5. Conclusion and Future Directions
This review study has shown important developments in suicide prevention in the UK, highlighting the significance of comprehensive and integrated approaches to this urgent public health issue. Despite the recent significant advances, there are still important areas that need additional research and development for more successful preventative efforts.
Firstly, using digital technology to reach those who are at risk of suicide has demonstrated to be quite promising. To evaluate the effectiveness of mobile applications particularly designed for preventing suicidal ideation, additional study is however required. We can better understand these applications’ potential significance in suicide prevention and adapt their capabilities to meet the varied requirements of at-risk populations by undertaking rigorous studies to assess their effect and integration with current mental health services.
Furthermore, various age groups, genders, and ethnicity have significantly varying suicide prevalence rates, necessitating personalised interventions to address the problems that certain demographic groups face. The prevention of suicide would not be successful with a one-size-fits-all strategy. To make sure that preventive efforts are more suited to and accessible to vulnerable populations, future research should concentrate on creating and assessing culturally sensitive and demographic-specific interventions.
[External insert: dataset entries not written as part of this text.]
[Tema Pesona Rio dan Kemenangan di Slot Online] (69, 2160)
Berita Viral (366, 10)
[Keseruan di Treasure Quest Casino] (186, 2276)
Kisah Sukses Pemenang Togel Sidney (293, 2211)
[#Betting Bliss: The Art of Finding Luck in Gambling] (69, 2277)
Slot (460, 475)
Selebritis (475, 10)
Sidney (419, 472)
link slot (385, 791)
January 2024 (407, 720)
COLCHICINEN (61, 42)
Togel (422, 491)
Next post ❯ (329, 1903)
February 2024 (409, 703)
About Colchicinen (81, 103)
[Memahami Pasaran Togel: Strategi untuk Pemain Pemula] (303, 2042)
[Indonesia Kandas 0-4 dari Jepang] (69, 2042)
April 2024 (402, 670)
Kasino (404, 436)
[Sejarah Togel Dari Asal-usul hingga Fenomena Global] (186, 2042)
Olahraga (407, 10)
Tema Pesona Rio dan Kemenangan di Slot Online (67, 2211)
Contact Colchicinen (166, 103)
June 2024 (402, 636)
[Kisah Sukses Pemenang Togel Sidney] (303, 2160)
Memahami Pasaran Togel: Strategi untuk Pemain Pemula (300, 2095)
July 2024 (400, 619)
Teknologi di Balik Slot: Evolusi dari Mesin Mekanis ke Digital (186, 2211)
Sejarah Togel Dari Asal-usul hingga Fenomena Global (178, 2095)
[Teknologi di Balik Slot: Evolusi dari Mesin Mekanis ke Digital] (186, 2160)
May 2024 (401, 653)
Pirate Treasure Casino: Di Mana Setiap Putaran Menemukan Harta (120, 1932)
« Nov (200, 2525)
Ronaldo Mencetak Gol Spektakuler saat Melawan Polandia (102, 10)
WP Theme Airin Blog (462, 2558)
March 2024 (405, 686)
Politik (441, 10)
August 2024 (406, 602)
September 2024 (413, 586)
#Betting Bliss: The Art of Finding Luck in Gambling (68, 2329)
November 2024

Additionally, it is crucial that we improve data gathering techniques to deepen our understanding of suicide trends and risk factors. To find discrepancies and create specialised preventive efforts, statistics on suicide must regularly contain demographic information, such as race and religious views. Additionally, uniform data collecting across the UK is essential for more accurate comparisons and assessments. England, Wales, Scotland, and Northern Ireland must work together to simplify data gathering procedures and guarantee a comprehensive strategy for suicide prevention on a national level.
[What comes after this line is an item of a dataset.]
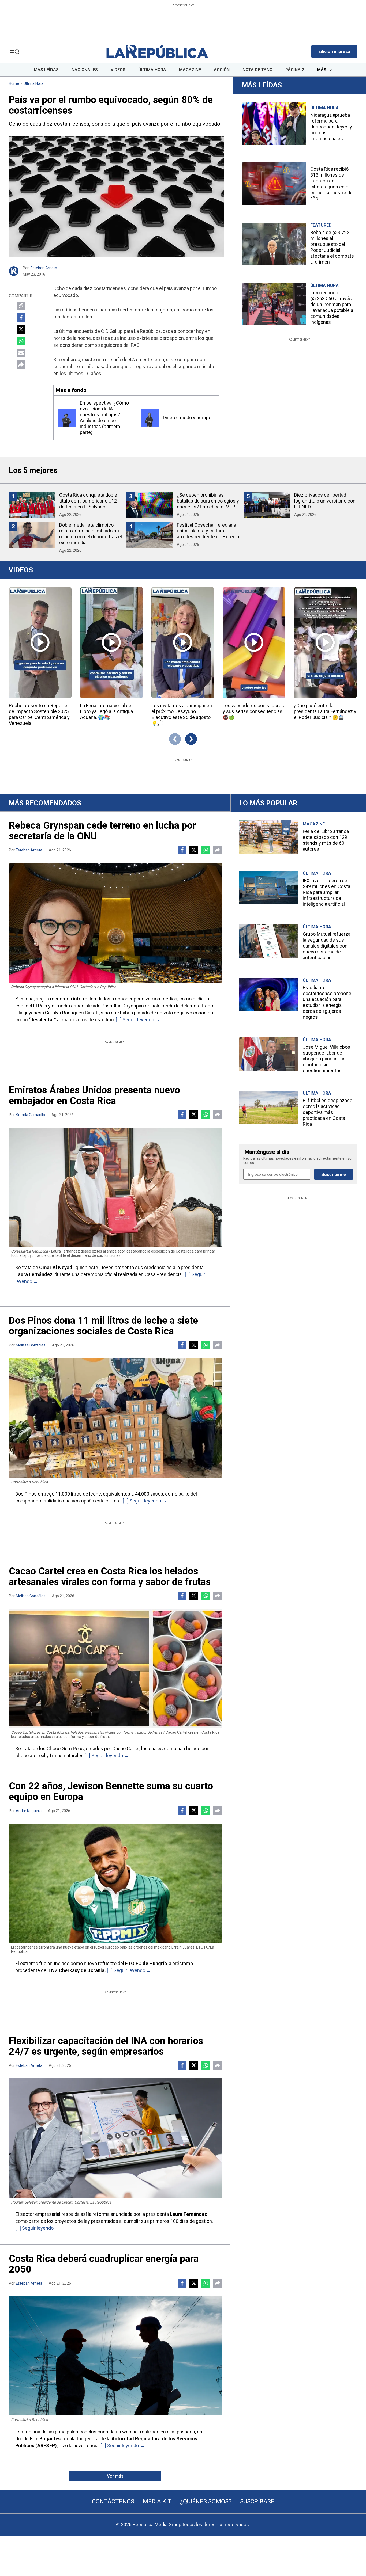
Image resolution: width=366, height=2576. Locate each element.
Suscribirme (333, 1174)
Consequently, the development and deployment of several suicide screening and assessment tools has aided advances in suicide prevention in the UK. Among the commonly used tools are the Columbia-Suicide Severity Rating Scale, Manchester Self-Harm Rule, Suicide Ideation Questionnaire, and Beck Scale for Suicide Ideation, each with its own strengths and limitations. Furthermore, new tools such as the Ecological Momentary Assessment (EMA), machine learning and artificial intelligence-based algorithms, and mobile applications such as the "Stay Alive", “ReMinder” apps provide new prospects for enhanced suicide risk assessment and prevention. Continued study and assessment are required to improve the accuracy, efficacy, and accessibility of these tools, which will ultimately contribute to a reduction in the number of suicides in the UK.
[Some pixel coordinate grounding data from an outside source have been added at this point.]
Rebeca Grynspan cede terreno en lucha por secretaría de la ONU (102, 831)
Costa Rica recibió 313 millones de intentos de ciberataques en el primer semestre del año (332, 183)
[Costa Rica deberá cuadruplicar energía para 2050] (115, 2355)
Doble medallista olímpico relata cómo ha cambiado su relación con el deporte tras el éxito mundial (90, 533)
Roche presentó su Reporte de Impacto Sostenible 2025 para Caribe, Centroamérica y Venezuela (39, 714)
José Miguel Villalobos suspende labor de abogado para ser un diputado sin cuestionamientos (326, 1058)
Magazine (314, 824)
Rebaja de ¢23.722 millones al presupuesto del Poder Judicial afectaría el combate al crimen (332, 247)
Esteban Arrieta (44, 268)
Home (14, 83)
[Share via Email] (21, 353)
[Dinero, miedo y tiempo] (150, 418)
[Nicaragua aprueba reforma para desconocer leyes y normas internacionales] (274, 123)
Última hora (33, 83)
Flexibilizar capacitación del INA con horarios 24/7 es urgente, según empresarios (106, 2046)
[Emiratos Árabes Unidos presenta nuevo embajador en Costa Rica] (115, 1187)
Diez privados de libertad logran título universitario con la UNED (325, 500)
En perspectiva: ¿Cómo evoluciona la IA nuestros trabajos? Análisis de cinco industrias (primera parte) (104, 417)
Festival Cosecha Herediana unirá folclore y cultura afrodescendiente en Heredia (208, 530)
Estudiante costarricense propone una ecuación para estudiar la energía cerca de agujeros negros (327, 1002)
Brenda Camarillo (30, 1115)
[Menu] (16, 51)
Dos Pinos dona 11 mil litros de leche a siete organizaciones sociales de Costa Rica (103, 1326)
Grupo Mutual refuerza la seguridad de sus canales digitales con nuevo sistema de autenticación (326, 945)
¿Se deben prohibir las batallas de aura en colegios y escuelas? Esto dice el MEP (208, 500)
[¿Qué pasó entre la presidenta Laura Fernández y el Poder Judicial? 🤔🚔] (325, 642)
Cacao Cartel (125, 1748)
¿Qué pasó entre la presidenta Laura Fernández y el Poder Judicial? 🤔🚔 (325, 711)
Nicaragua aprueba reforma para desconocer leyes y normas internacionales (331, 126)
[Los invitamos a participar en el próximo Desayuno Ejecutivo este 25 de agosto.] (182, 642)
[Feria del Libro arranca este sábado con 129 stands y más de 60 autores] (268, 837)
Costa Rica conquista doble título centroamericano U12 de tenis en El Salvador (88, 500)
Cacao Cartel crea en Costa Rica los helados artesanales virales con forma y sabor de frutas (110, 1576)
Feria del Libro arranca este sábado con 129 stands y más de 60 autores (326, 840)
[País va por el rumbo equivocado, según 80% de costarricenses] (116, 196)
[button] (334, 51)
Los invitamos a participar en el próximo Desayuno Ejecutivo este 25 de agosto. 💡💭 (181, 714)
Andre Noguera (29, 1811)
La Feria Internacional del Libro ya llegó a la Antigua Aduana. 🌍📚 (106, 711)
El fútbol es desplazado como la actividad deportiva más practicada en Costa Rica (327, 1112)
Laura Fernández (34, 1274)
Finally, this review emphasises the need of continued research and collaborative efforts in promoting suicide prevention in the UK. We can make substantial steps in reducing the impact of suicide and establishing a culture that prioritises mental health and well-being for all by investing in novel digital tools, tailored interventions, and enhanced data gathering practises. Policymakers, academics, and stakeholders must collaborate to adopt evidence-based practises and create a comprehensive and humane strategy to suicide prevention across the country.